Just as Joey opened his door, a voice came from the darkness in the lot behind the car.
“Can I talk to you boys a minute?”
And my juvenile-delinquent-from-Boston self instantly thought, great, it’s a cop. A man cop, no less, to make things even worse. But when I turned around, I realized that unless the Bannock Police Department hired hundred-year-old officers who got around with walkers, we were pretty safe. And even if they did, I thought, I knew it would be easy enough to talk Joey into making a run for it.
Or a brisk walk for that matter.
The old man came out of the rain at the speed of a newborn glacier, taking two steps, then lifting the walker, then setting it down, then two steps, lift, set. I rubbed my chin to see how much that one whisker had grown in the time it took for him to get to Joey’s side of the car.
And why does Joey always have to be so goddamned nice and understanding?
Joey said, “Leave us alone and go to hell, fucking crusty old man.”
Well, um . . . to be honest, Joey didn’t actually say that. I think I was wishing it so hard, I actually imagined it, which was the girliest thing I’ve probably ever done in my life. He actually just said, “Sure.”
Two steps. Lift. Set.
I needed a shave.
And the poor guy looked terrible. He had a dirty white beard and just kept his eyes fixed ahead, staring at me and Joey as he two-stepped-lifted-set inch by inch, wearing what looked like rain-soaked and food-stained pajamas.
“Can you boys please give me a ride home? I’ll pay you,” he said.
Please, for once in your life, don’t be nice, Joey.
“What are you doing out here?” Joey said.
“I just went for a walk,” he said.
And I thought, he either lives about twelve feet away from here or he started his walk during the Reagan Administration.
“And then I got caught in this damned rain.”
“Where do you live?” Joey asked.
No!
But it was too late. I knew Joey and I were both helplessly being sucked into a black hole of Joey Cosentino’s niceness.
“I live in a residential group home for child molesters who kill teenage boys with hatchets,” he said.
Okay, I’ll be honest. I think the whiskey-cold-medicine-energy-soda-disgusting-cherry-menthol-throat-lozenge-lack-of-sleep effect was taking its toll on me. What he really said was something like, “I live in Bannock on Battle Point Lane. It’s about two miles from here.”
“We could call you a cab,” I said. I held the remainder of the poker bank out in my hand. “We’ll even pay for it.”
“Naw,” Joey said. “Come on. We’ll take you home.”
Good old perfect Joey.
Goddamnit.
“Thank you,” he said. “Thank you boys so much.”

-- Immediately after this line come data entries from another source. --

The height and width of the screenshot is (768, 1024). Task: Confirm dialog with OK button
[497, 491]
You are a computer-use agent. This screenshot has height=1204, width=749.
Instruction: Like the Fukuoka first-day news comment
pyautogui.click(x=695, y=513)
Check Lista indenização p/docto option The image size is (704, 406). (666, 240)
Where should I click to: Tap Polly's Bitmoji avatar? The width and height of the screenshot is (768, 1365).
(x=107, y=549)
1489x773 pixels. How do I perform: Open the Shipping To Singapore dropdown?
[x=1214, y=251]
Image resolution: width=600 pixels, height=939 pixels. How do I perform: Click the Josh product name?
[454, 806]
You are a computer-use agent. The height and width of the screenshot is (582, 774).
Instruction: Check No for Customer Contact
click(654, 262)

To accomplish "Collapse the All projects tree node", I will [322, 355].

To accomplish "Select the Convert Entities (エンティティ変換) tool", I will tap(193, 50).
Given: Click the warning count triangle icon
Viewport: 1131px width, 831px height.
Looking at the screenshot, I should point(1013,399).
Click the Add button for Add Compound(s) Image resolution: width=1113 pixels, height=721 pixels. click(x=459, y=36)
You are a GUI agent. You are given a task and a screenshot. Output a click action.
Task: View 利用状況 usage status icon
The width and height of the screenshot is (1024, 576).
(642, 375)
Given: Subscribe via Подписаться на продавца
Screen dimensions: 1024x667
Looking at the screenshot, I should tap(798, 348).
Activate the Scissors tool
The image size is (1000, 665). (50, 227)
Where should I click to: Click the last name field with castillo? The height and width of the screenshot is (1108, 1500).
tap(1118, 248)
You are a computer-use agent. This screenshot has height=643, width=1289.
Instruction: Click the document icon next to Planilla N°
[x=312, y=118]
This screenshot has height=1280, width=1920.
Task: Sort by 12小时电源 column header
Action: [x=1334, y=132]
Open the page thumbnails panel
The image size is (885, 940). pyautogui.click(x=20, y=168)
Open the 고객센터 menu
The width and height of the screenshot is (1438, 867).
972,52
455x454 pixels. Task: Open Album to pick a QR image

I just hoped he killed Joey first.
We loaded the old man’s walker and our bags into the back of Chas’s SUV, then helped him up into the passenger seat beside Joey. I sat in the back and hunted around for something that could be used as a weapon.
“Joey?” I said from the backseat as he started the car.
“What?”
“Why are my pants ripped all the way down and my underwear hanging out?”
“Remember? Chas?”
“Um. No.”
That cold medicine was the shit.
“Maybe you should go to sleep, Ryan Dean.”
“Why are we driving Chas’s car without him?”
“I’ll tell you about it tomorrow.”
“You’re the best, Joey.”
Joey shook his head. When we came to the entrance to the parking lot, the old man pointed him to turn right. Then he patted Joey on the shoulder and said, “Thanks again. You’re going to take a right up here at Haley Street. By the way, my name is Ned.”
And then Ned dug around in his pocket and said, “How much do you want for the cab ride, boys?”
“You don’t need to pay us,” Joey said.
I closed my eyes and lay down across the seat. Then I felt the car turn right and begin lurching forward along a bumpy, unpaved road.
“This is Battle Point,” Joey said. “How far up here do you live?”
Then I knew we were completely hosed.
Ned said, “Where?”
It began pouring.
Joey said, “Is this your street?”
And Ned said, “I live in Waterloo, Iowa.”
Oh, yeah. Me and Joey. Both total losers.
So I said, “Ned? Will you please kill Joey first? He really, really deserves it.”